• _Extract provided_:
>> START

Goldenflame flew over the land of Kazros and saw many Goblins marching to a place unknown to this Phoenix. Goldenflame also saw some Elves as well. She wondered what they were doing so decided to follow them in the sky.

Note: I made it!


----------



## Mad MOAI (Nov 9, 2008)

Phantom looked down, and came across another Phoenix. It was Firesong. He did a barrel roll downward like a crashing plane, and flitted about in circles around her.

"Good day!"


----------



## Darksong (Nov 9, 2008)

Firesong saw someone approaching, and instantly panic. She had a clear lack of social skills. Oh, what was she to do now...

Randomly, she wheeled in the air and shook her head, confused. Meanwhile, she flapped her wings excitedly, slowly soaring upwards. Then, she began to speed towards the ground, and caught herself again.

"Uh... hi?" she said shyly, wobbling slightly. "I eat grass..."

That was all she could say.


----------



## Mad MOAI (Nov 9, 2008)

Phantom tilted his head in mid flight, but did nothing else.

"Enjoy the sunshine," he crooned, turning and lifting higher into the sky.


----------



## Darksong (Nov 9, 2008)

"Where are you going?" Firesong asked, tilting her own head with curiosity. She swooped back up towards Phantom.

((Cryptica, would it be all right for Firesong to somehow make friends with Phantom?))


----------



## Mad MOAI (Nov 9, 2008)

((Wynaut? Sure.))

Phantom looked back. "Nowhere in particular."


----------



## Darksong (Nov 9, 2008)

"Uh... I eat grass..." Firesong said again, truly stumped. "Firesong's my name, and who are you?" She asked unconfidently, trying to hide her face in her wings. But she had to keep flying, and wasn't planning to crash-land anytime soon. The question was, why was this male here? Did he come because of her song?


----------



## Mad MOAI (Nov 9, 2008)

"Why would eating grass make you a bad phoenix?" Phantom asked. "Anyway, my name's Phantom. I prefer Phantom of the Flames, but that's my own imaginary name."


----------



## Darksong (Nov 9, 2008)

"I-I don't know what other phoenixes eat," Firesong stammered, slowly flapping her wings in midair. "I was just wondering... if it was strange to you."


----------



## Mad MOAI (Nov 9, 2008)

"Not at all," said Phantom. "Creatures eat what they can digest properly. It's the way of nature. As for me, my diet is the one of the owl's."


----------



## Darksong (Nov 9, 2008)

Firesong smiled, more confident now. Maybe this was just him... perhaps there were more strict phoenixes, far off. But he was good enough company for now.

She drifted down to the grass, where she roosted and plucked a few blades.


----------



## Mad MOAI (Nov 9, 2008)

Phantom watched Firesong land. His wings were getting a bit tired, so he did the same, swooping down and stopping on the grass. He sighed and relaxed himself, digging his talons into the ground to avoid falling over. He let the sun's light and warmth be absorbed into his flame-colored plumage.


----------



## Darksong (Nov 9, 2008)

>> END

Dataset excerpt
>> START

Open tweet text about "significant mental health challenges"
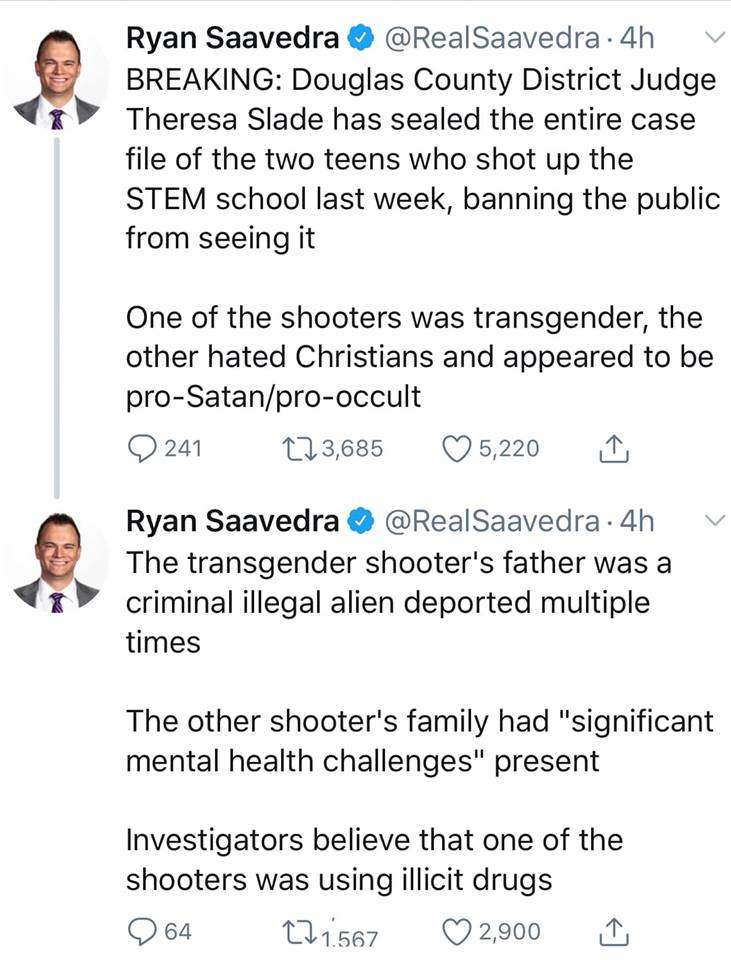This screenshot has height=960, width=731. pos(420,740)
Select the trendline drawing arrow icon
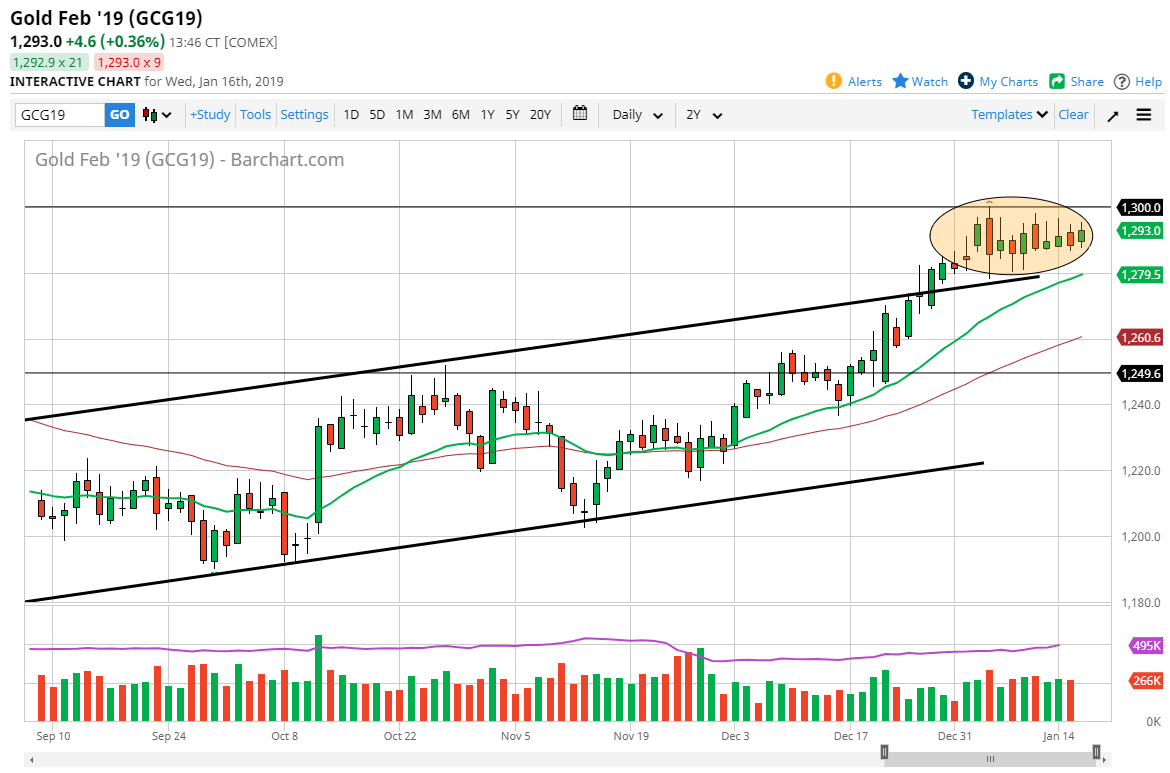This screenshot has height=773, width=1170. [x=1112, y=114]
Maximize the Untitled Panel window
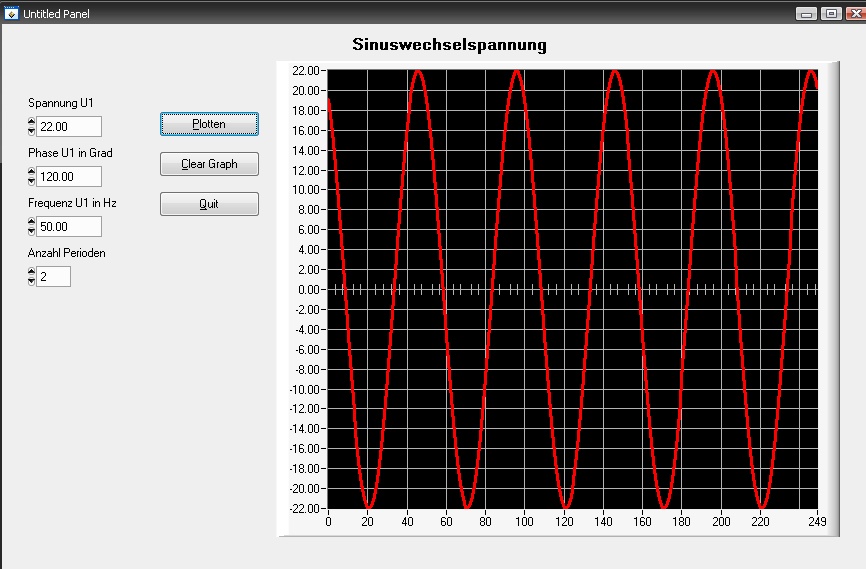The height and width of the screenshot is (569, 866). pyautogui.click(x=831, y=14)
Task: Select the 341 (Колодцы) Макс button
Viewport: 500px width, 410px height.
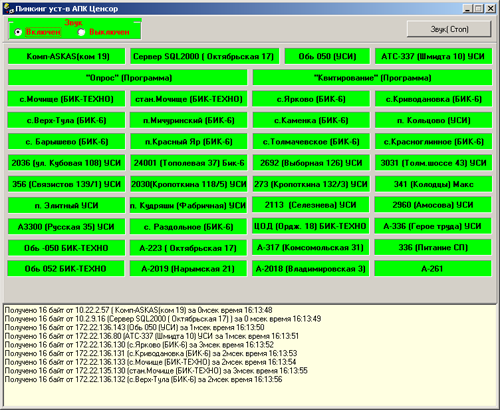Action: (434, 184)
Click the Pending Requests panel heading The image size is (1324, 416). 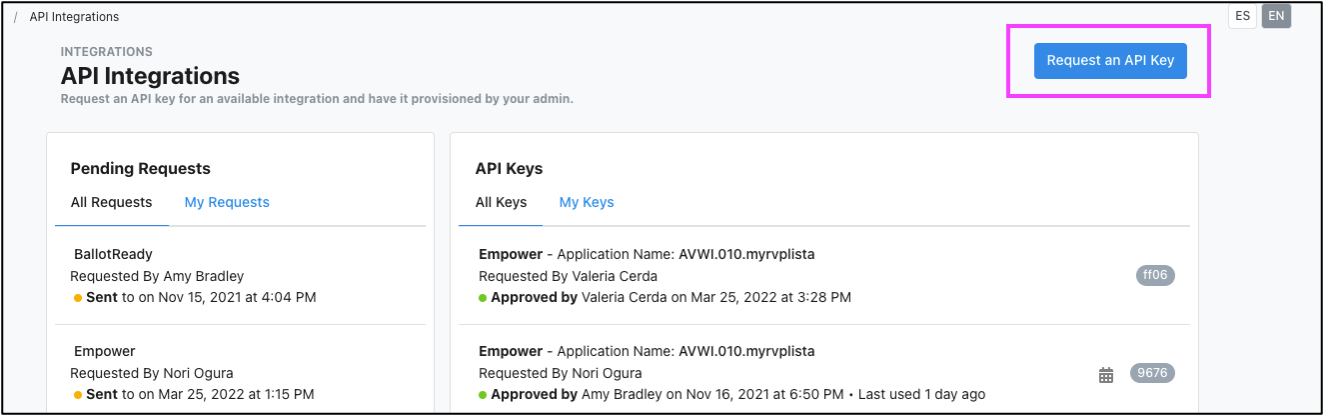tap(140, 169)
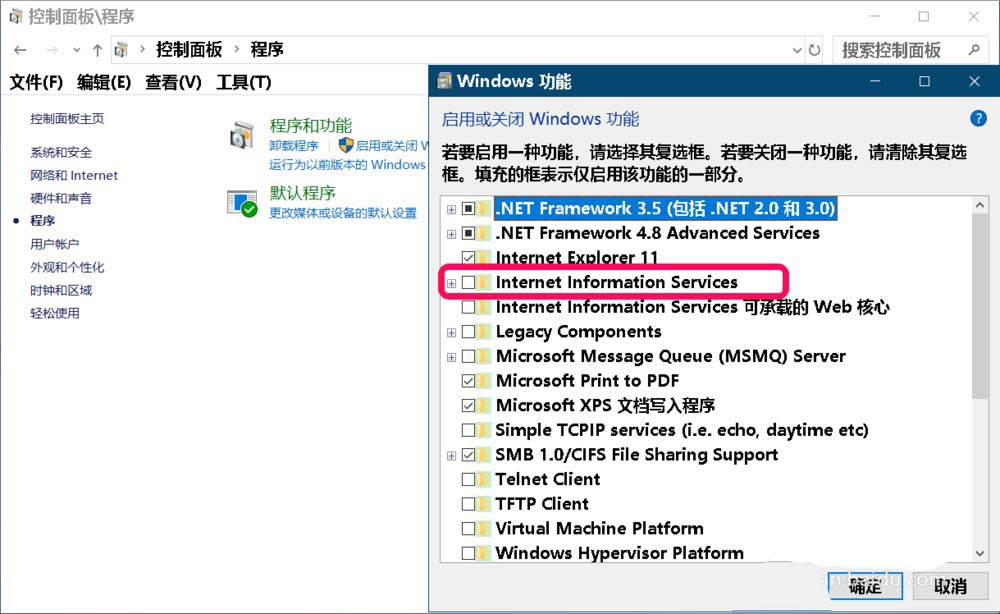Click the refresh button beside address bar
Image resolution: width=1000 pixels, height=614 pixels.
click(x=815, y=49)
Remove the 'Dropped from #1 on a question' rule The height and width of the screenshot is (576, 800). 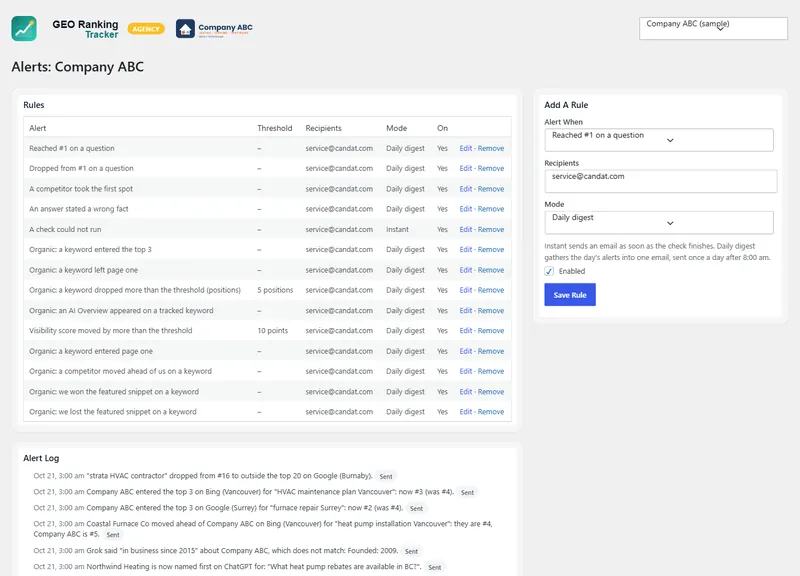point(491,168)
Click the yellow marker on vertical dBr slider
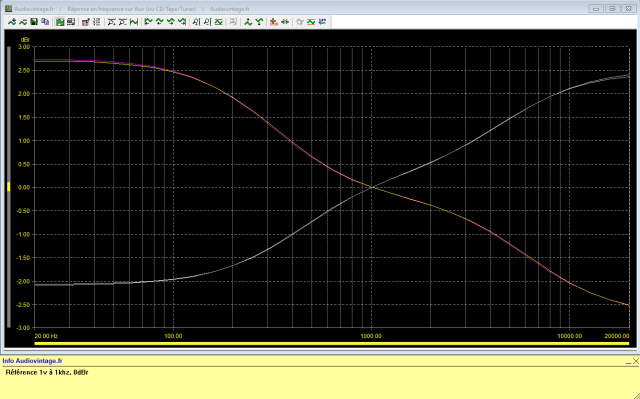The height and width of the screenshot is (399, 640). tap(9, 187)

>> END

• _Written tasks_:
1. In the phoenix roleplay thread, switch "talons" to "claws" and write out the passage again, beginning at the words "Firesong smiled, more" and stopping after the words "his flame-colored plumage.".
2. Resume the phoenix roleplay thread from where it stops.
These records come from a separate source.

• _Answers for this exercise_:
1.
Firesong smiled, more confident now. Maybe this was just him... perhaps there were more strict phoenixes, far off. But he was good enough company for now.

She drifted down to the grass, where she roosted and plucked a few blades.


----------



## Mad MOAI (Nov 9, 2008)

Phantom watched Firesong land. His wings were getting a bit tired, so he did the same, swooping down and stopping on the grass. He sighed and relaxed himself, digging his claws into the ground to avoid falling over. He let the sun's light and warmth be absorbed into his flame-colored plumage.

2.
Firesong spread her wings once more, but did not land. She fell over so she looked flat, and stared intently at the land straight ahead of her, unblinking. She was very tired...


----------



## Zeph (Nov 9, 2008)

((Bakuphoon, that's fine. But it was Brandhyr that ordered the army to start moving, not Hak.))

Hak emerged onto the deck of his personal Galleon, _The Sea-Vulture_. It was a tad smaller than the others, but no-one else would be boarding it except the ship's crew, so he has all the ship's luxuries to himself - but for now, he would stay up here to watch the progress of the fleet.

He watched all the pawns and sorcerers boarding the other ships, and grinned maliciously. Even though they were, of course, far inferior to him, he loved watching them, a mighty strength in numbers, ready to serve Hak to their deaths.

When all the soldiers and sorcerers were on board, there was a moment of utter silence - even the ocean seemed to quieten for a second. Then the ropes anchoring the galleons to land were cut, and with an almighty blast of wind (Magically created by Shfreik), the ships set off towards the distant Banari.

Ξ​
Wisest One Hatigoi tore his large, electric blue eyes away from the magical projection screen. What he had seen was... troubling, to say the least, but didn't really affect him very much - after all, why should the petty quarrels between Goblins and Elves concern him?

He looked back at the floating projection, and saw again the fifty or so huge ships cutting through the ocean like knives through butter, and at the front a smaller ship, the evil face of Sinister Hak grinning maliciously from the deck.

"Should we warn the Elves?" he asked the empty room.

"_Trust your own judgment, Wisest One,_" the room replied.

"My judgment says to ignore it, but for some reason I find it hard to just let the Elves be brutally slaughtered. I've seen what the Goblins can do, and frankly it's not very nice."

"_Then warn them,_" the room said calmly.

"I suppose I will," he sighed, and opened his mouth and began to make an 'Aaaa' noise, simultaneously casting a spell over his voice.

Ξ​
At the same time, High Elder Draxysa of the Elves was experiencing a strange feeling in his ears. A warm tingling was filling them, and very suddenly he heard, as clearly as if someone was standing next to him and speaking into his ear, a voice, clearly distinguishable as that of a Pixie.

"Avuh, Duraxysa," the voice said. It sounded like Ancient Nisdhata.

"...Sorry?" the Elf replied.

"Aaah." the voice cleared its throat, and Draxysa felt another tingling in his ears. A moment later, the voice spoke again. "Sorry about that, I forgot to change my voice to Old Nisdhata."

"...Forgive me, but who is this?" Draxysa asked.

"I believe we've met before. Wisest One Hatigoi of the Pixies."

"Ah. Of course. And, um, what can I do for you?"

"It's not what you can do for me, rather what I can do for you. You see, there is... how can I put this?"

"Go on..."

"Okay. There's a large fleet of Goblin ships approaching you, intent on destroying you and your people."

"_What?_"

"That is all. Thank you, Draxysa."

And the voice disappeared.

"Great Gods in Yuldamita..."

Draxysa bit his lower lip. He was trying to stay calm, but that was hardly a feasible idea. He touched two fingers to the white gemstone in his crown, and, trying to keep his voice level, spoke.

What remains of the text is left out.